Alumni and Support for Bates
The educational mission of the college is supported generously by a significant percentage of alumni who have made a lifetime commitment to their alma mater. The college's alumni, living in all fifty states and around the world, remain actively connected to Bates in various ways. Thousands of alumni volunteers serve annually as admission representatives, career resources, fundraisers, reunion volunteers, and regional leaders. The college's endowment provides resources for financial aid, academic programs, faculty and student research, and general support of the educational mission. At the close of the 2015 fiscal year, the college's endowment investments were valued at more than $262 million, and their returns supported 11% of the college's operating budget.
Bates is accredited by the New England Association of Schools and Colleges, the Carnegie Foundation for the Advancement of Teaching, and the American Chemical Society. It maintains chapters of Phi Beta Kappa, the nation's oldest academic honor society and of Sigma Xi, the national scientific research and honor society.

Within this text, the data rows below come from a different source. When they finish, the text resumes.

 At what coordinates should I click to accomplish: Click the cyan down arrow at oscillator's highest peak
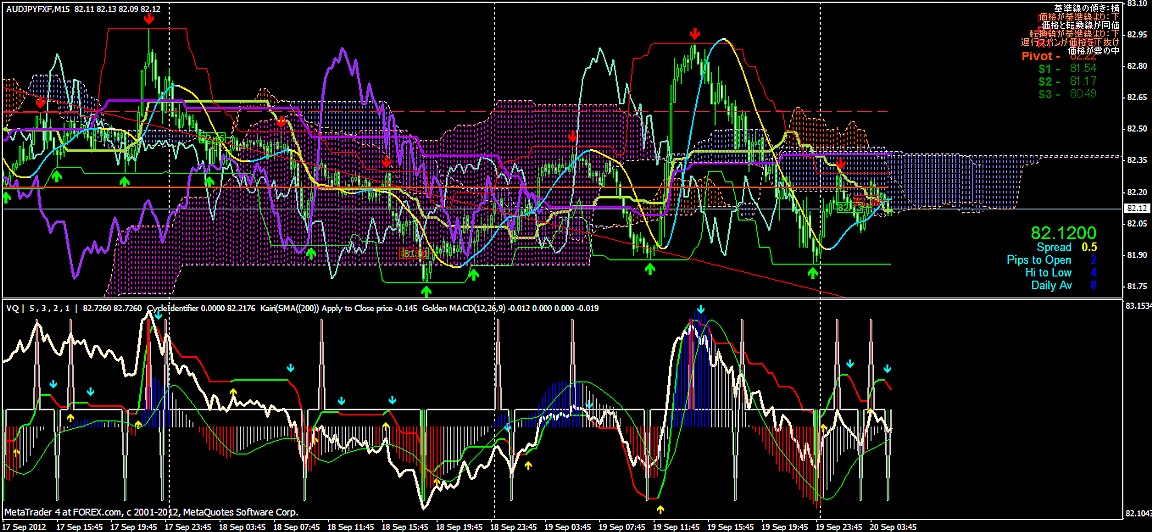700,310
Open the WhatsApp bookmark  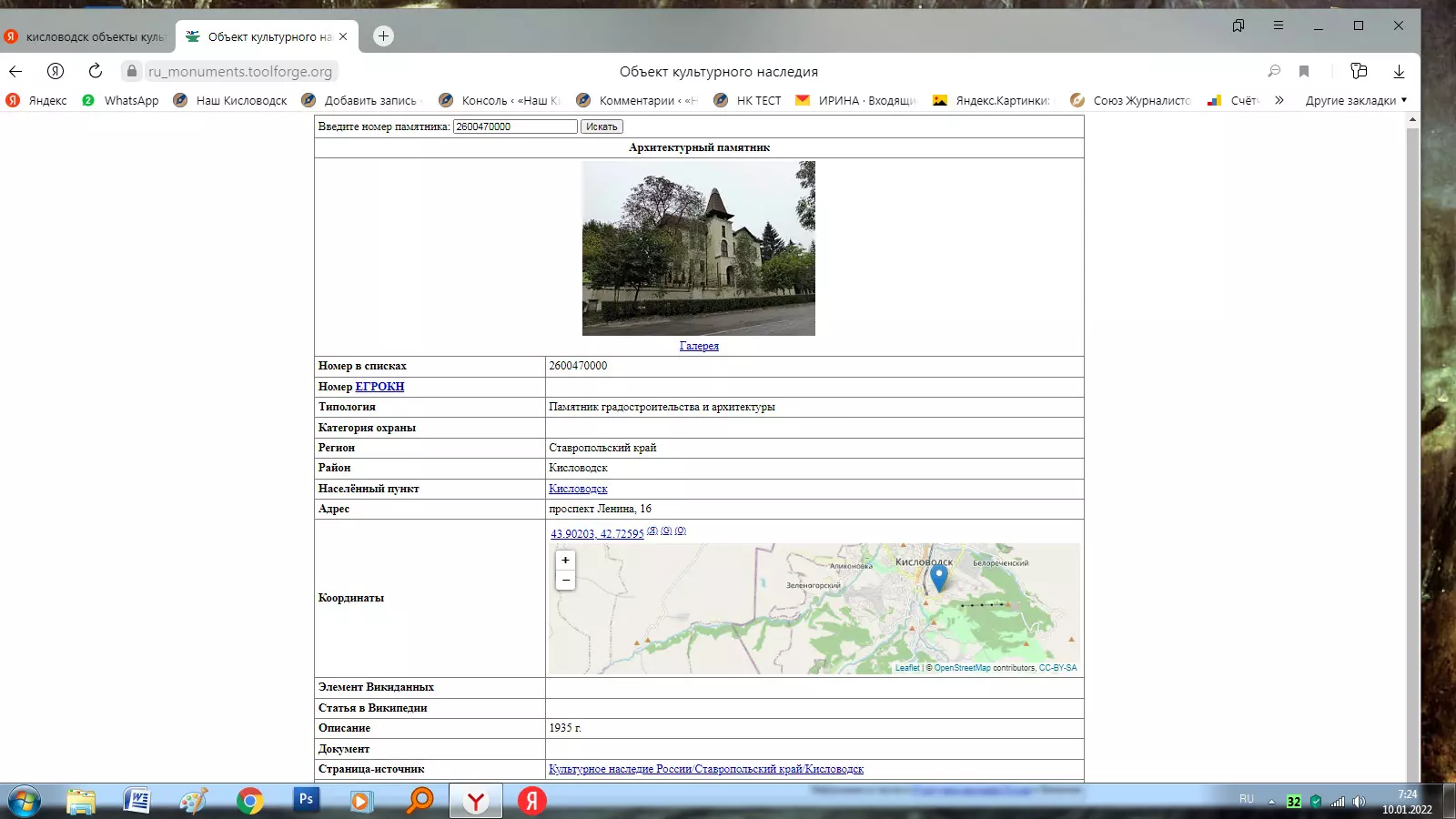coord(120,100)
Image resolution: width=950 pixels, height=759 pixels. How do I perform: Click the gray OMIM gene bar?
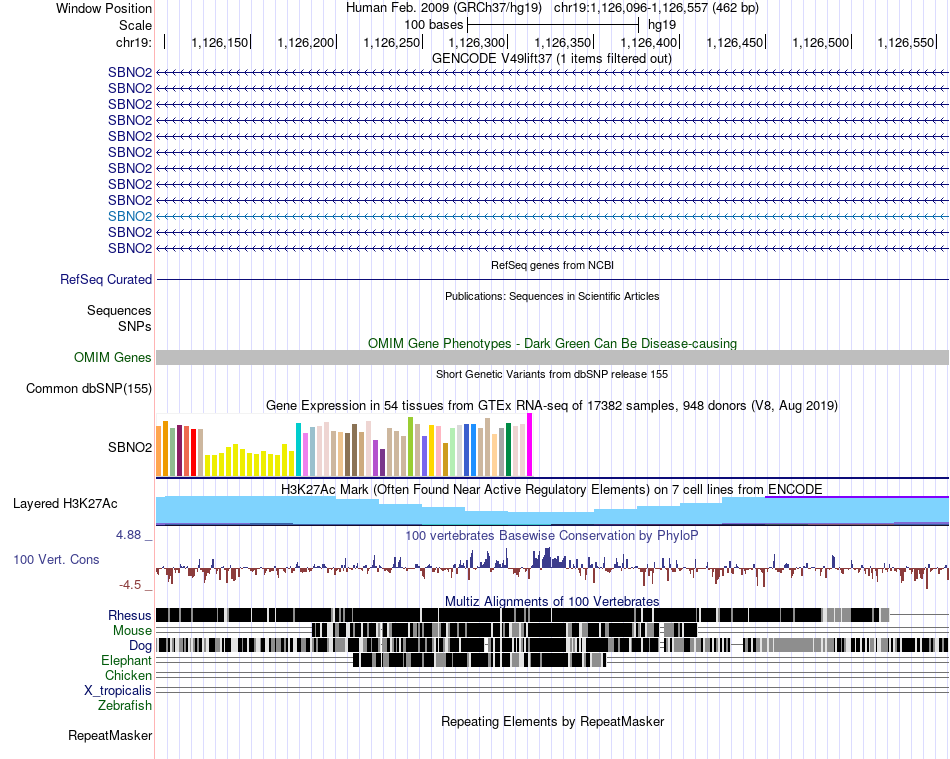tap(552, 357)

Statement of Community Principles
Membership in the Bates community requires that individuals hold themselves and others responsible for honorable conduct at all times. Together we create the educational and social setting that makes Bates College unique, with an atmosphere characterized by trust and mutual concern. Our actions must support our ability to work, study, live, and learn together productively and safely. We are dedicated as a community to intellectual honesty and to the protection of academic freedom. These values are fundamental to scholarship, teaching, and learning. We expect one another to maintain the highest integrity in all of our academic, social, and work-related undertakings.